Although he’s known primarily as a trumpeter, Leonhart avoided the temptation to insert his own playing into too many segments of the album. He solos on only two sections of the main suite, giving other orchestra members (including saxophonist Donny McCaslin, a fellow dabbler in rock via his work with the late David Bowie) equal time to shine. “I only tried to use myself as a color in certain places,” Leonhart says. “I’ve done many albums where looking back, I thought, was I overly ambitious? Restraint can be a very powerful tool, and even though there’s so many instruments on this, I didn’t want to throw everything at the wall and use everything in the kitchen sink. I thought, let me just be up front orchestrating.”
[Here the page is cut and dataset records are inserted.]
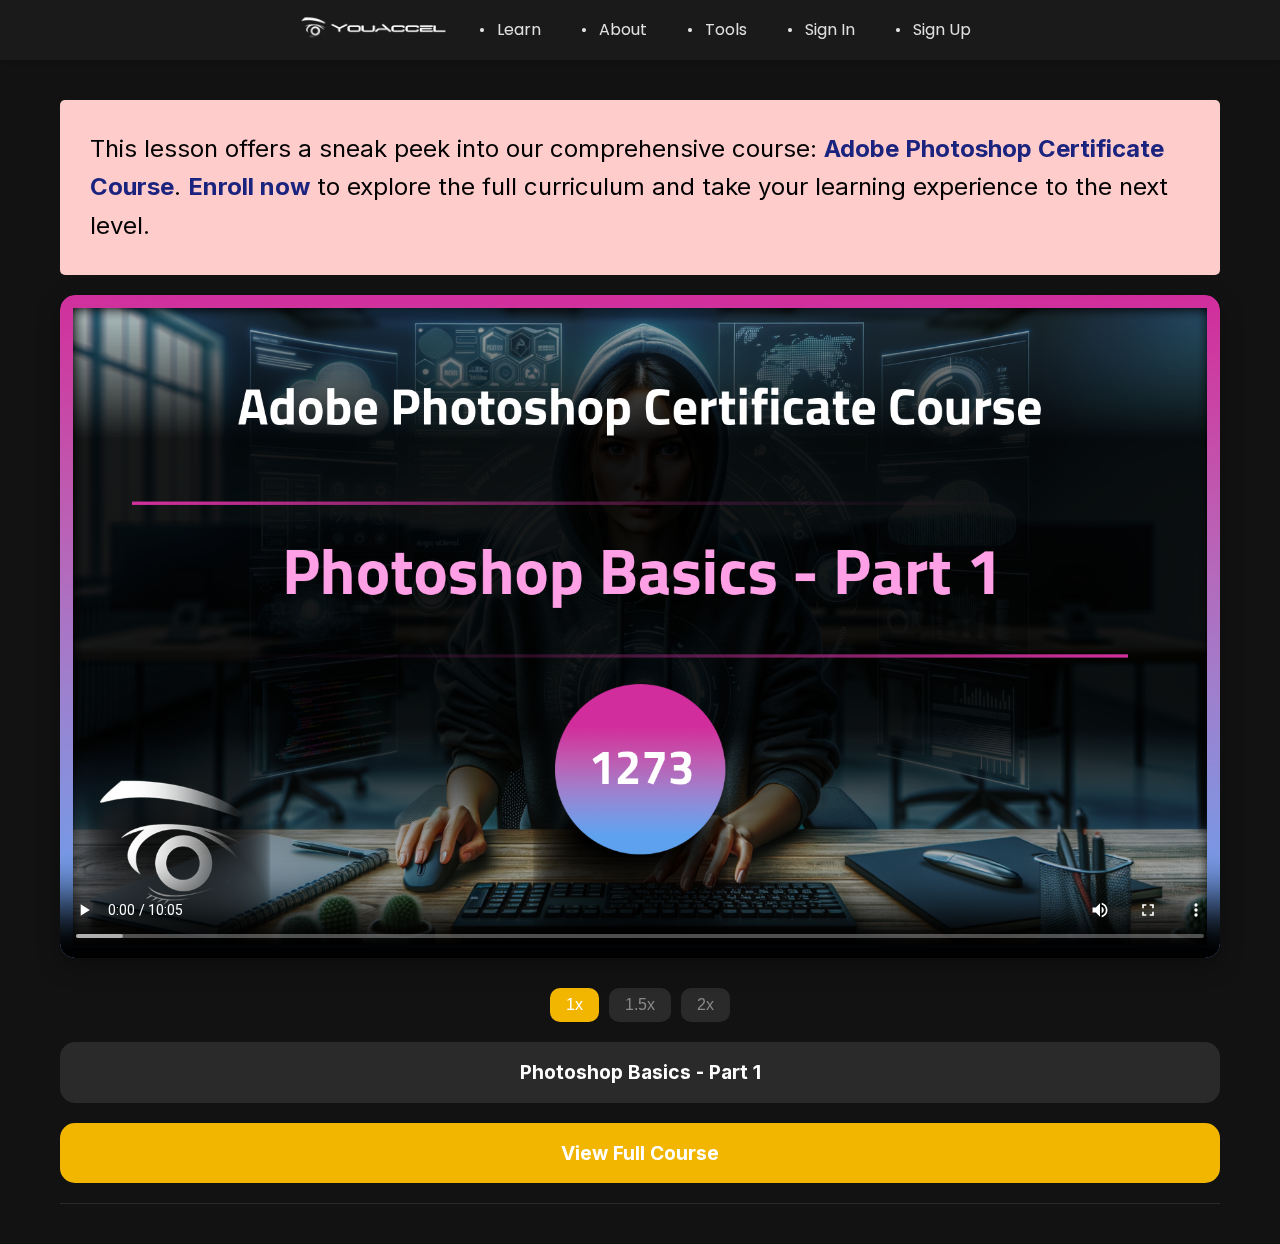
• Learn (510, 29)
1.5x (640, 1004)
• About (614, 29)
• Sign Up (933, 29)
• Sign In (821, 29)
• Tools (717, 29)
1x (574, 1004)
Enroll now (249, 186)
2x (705, 1004)
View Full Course (640, 1153)
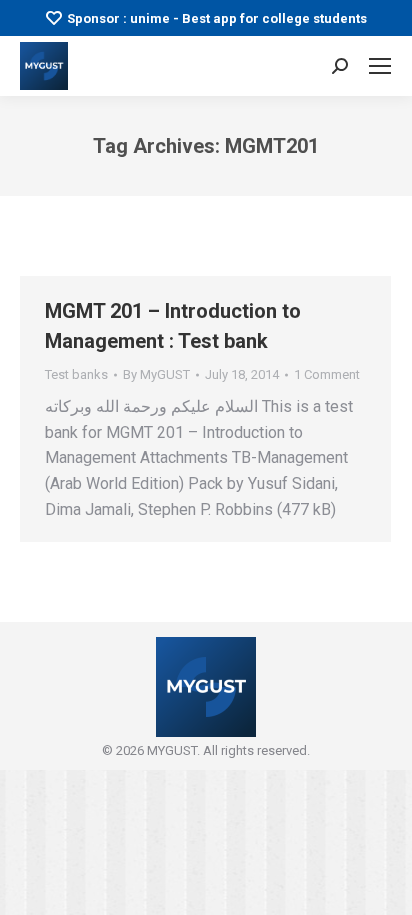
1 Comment (327, 374)
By (156, 374)
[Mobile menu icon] (380, 66)
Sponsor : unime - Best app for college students (217, 18)
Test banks (76, 374)
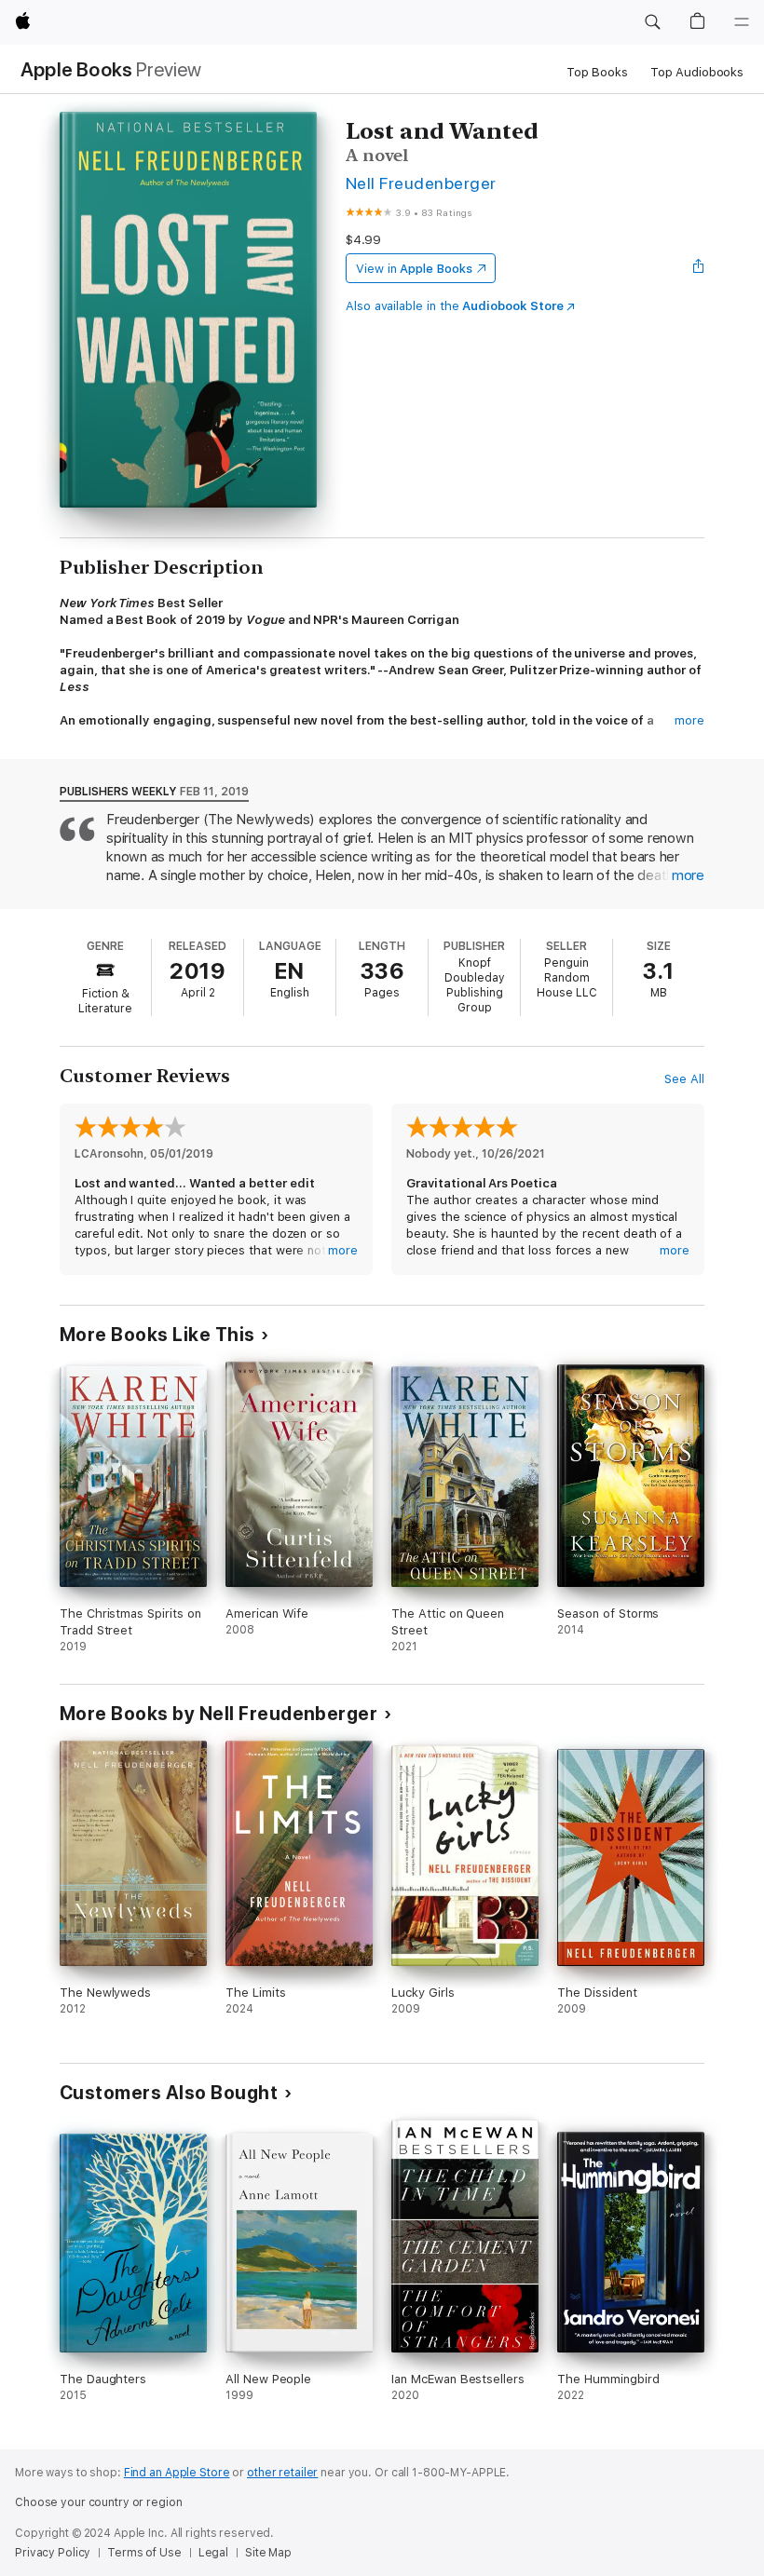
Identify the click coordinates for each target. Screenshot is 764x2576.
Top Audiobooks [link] (697, 72)
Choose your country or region (99, 2502)
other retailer (282, 2472)
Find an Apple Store (177, 2472)
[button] (652, 22)
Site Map (268, 2552)
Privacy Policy (52, 2552)
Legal (213, 2552)
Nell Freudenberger (421, 183)
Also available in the (455, 306)
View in (414, 269)
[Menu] (741, 22)
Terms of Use (144, 2552)
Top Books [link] (597, 72)
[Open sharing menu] (698, 268)
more (689, 720)
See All (684, 1079)
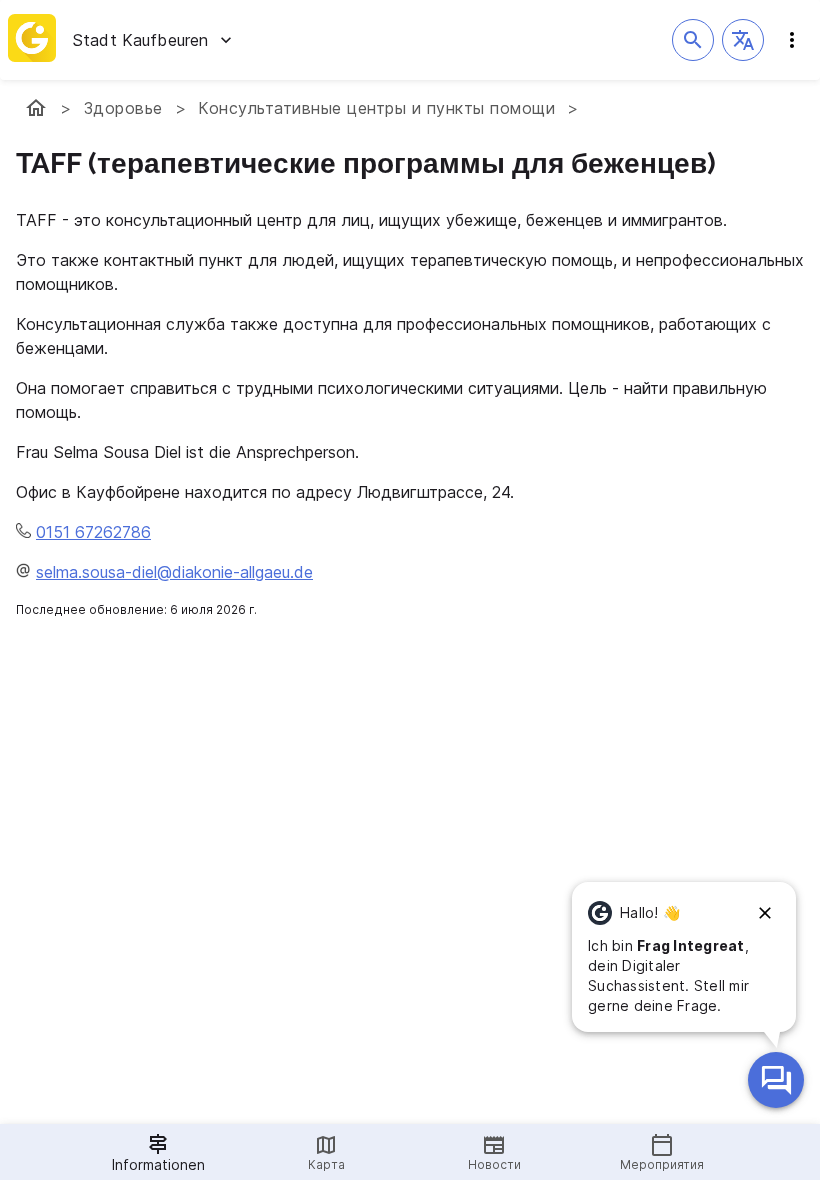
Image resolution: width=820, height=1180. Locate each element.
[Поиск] (693, 40)
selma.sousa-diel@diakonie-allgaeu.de (174, 572)
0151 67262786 (93, 532)
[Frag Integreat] (776, 1080)
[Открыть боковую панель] (792, 40)
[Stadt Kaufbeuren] (36, 108)
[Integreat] (32, 40)
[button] (743, 40)
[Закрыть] (765, 913)
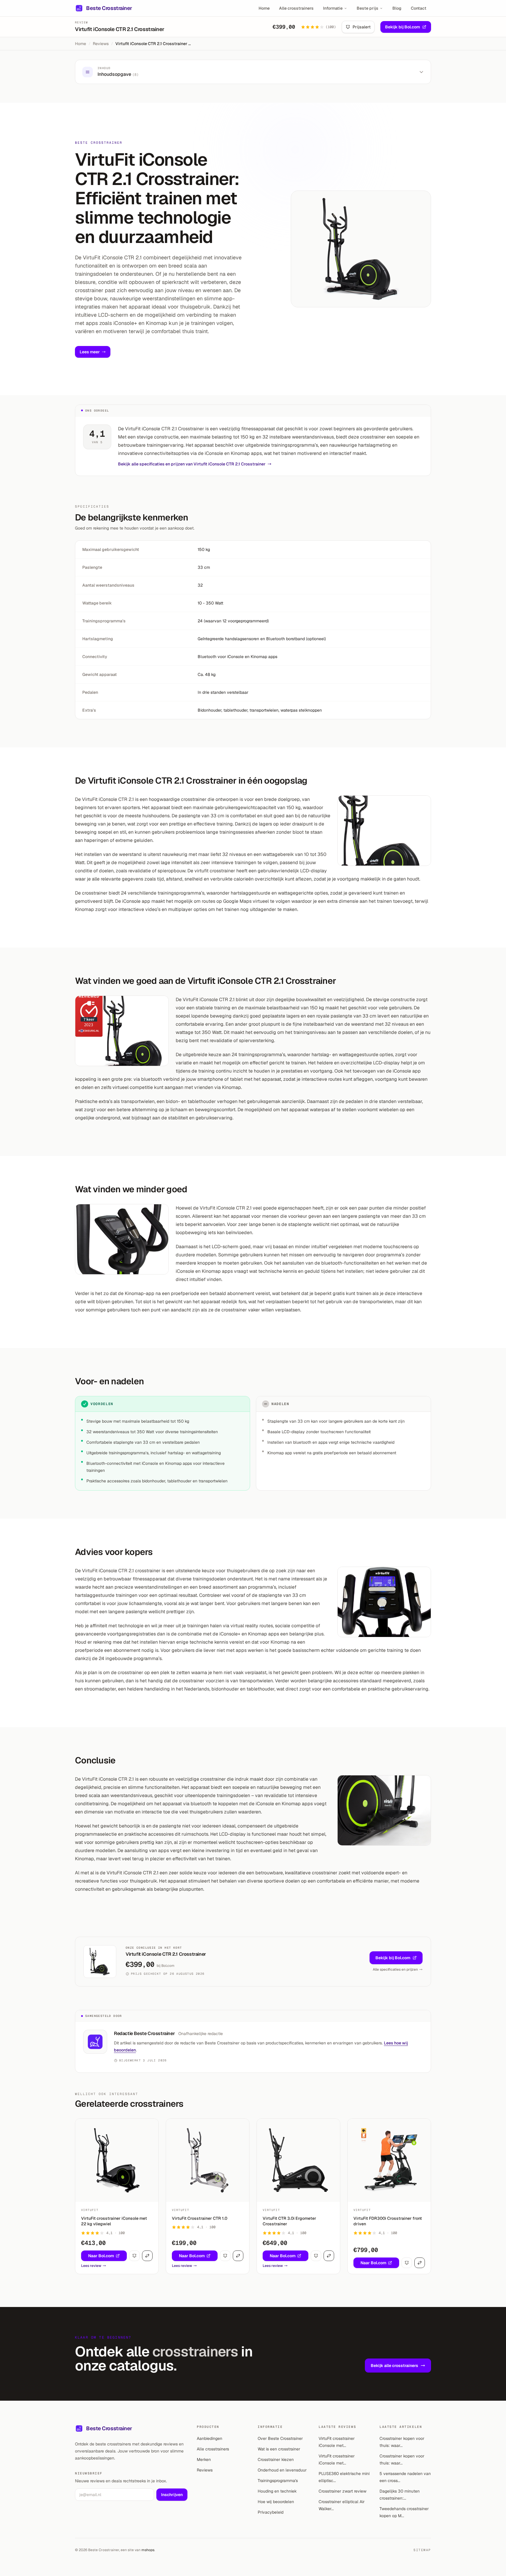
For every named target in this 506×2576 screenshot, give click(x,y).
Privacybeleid (270, 2512)
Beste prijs (367, 8)
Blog (396, 8)
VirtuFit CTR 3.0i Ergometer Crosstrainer (289, 2221)
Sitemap (422, 2550)
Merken (204, 2459)
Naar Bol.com (101, 2255)
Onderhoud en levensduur (282, 2470)
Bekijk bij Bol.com (402, 27)
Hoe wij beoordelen (276, 2501)
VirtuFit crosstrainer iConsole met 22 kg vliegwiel (114, 2221)
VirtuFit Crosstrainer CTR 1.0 (199, 2218)
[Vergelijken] (147, 2255)
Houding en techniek (277, 2491)
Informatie (333, 8)
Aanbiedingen (209, 2438)
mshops (147, 2550)
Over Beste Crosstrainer (280, 2438)
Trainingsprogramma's (278, 2480)
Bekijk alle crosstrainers (394, 2365)
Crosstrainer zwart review (342, 2491)
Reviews (101, 43)
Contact (418, 8)
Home (264, 8)
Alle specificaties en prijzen (395, 1969)
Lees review (91, 2265)
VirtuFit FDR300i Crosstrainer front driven (387, 2221)
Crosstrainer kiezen (276, 2459)
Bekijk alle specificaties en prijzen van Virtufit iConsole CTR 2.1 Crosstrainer (192, 464)
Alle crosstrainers (296, 8)
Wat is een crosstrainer (279, 2449)
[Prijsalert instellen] (134, 2255)
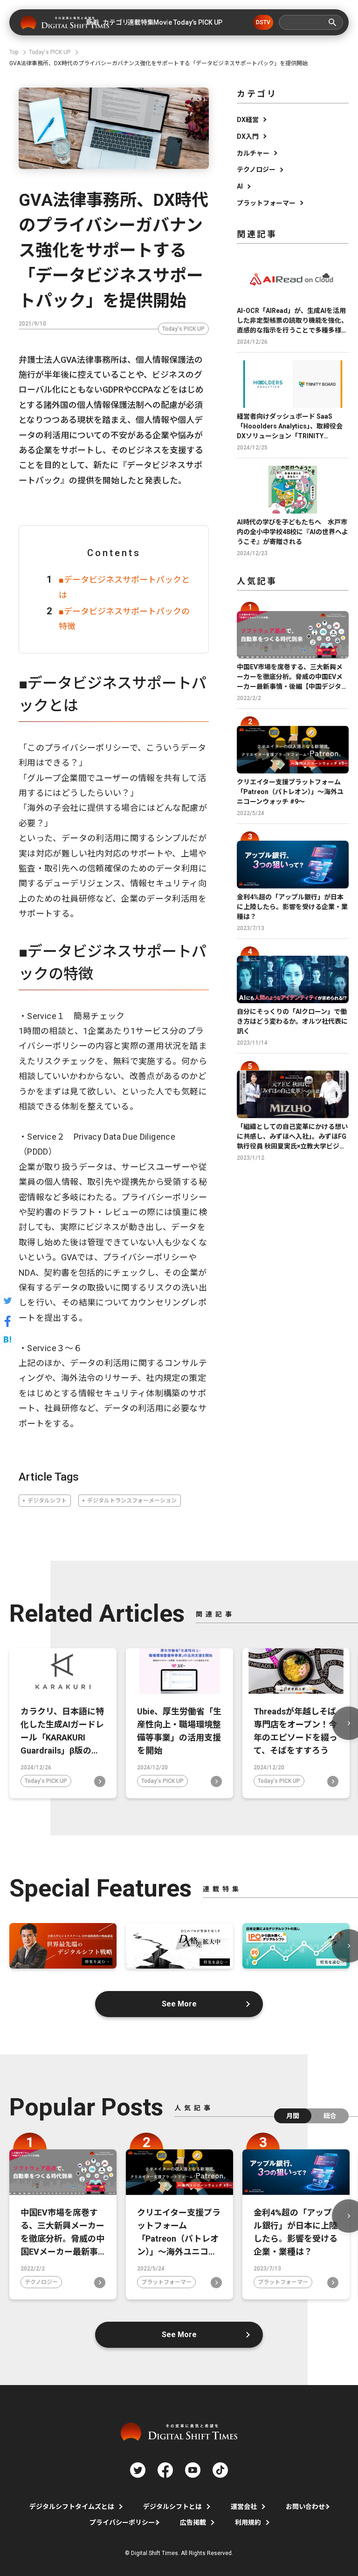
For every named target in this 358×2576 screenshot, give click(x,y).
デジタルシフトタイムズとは (71, 2506)
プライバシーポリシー (122, 2522)
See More (179, 2003)
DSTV (263, 22)
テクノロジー (256, 169)
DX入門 (248, 136)
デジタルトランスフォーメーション (132, 1500)
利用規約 (248, 2522)
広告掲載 (193, 2522)
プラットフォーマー (266, 203)
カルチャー (253, 153)
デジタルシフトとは (172, 2506)
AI (240, 186)
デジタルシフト (47, 1500)
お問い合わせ (305, 2506)
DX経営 (248, 119)
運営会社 (244, 2506)
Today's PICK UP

With The Painted Lady Suite behind him, Leonhart hopes to continue pursuing his compositional ambitions. “My idea for a long time has been to bounce back and forth between albums, one of original music and then the following album would be an album of covers,” he says. “I thought of doing the music of Nina Simone, with guest artists, and maybe working on something called The Galapagos, then back to another suite of covers. Sky’s the limit. It’s very cathartic.”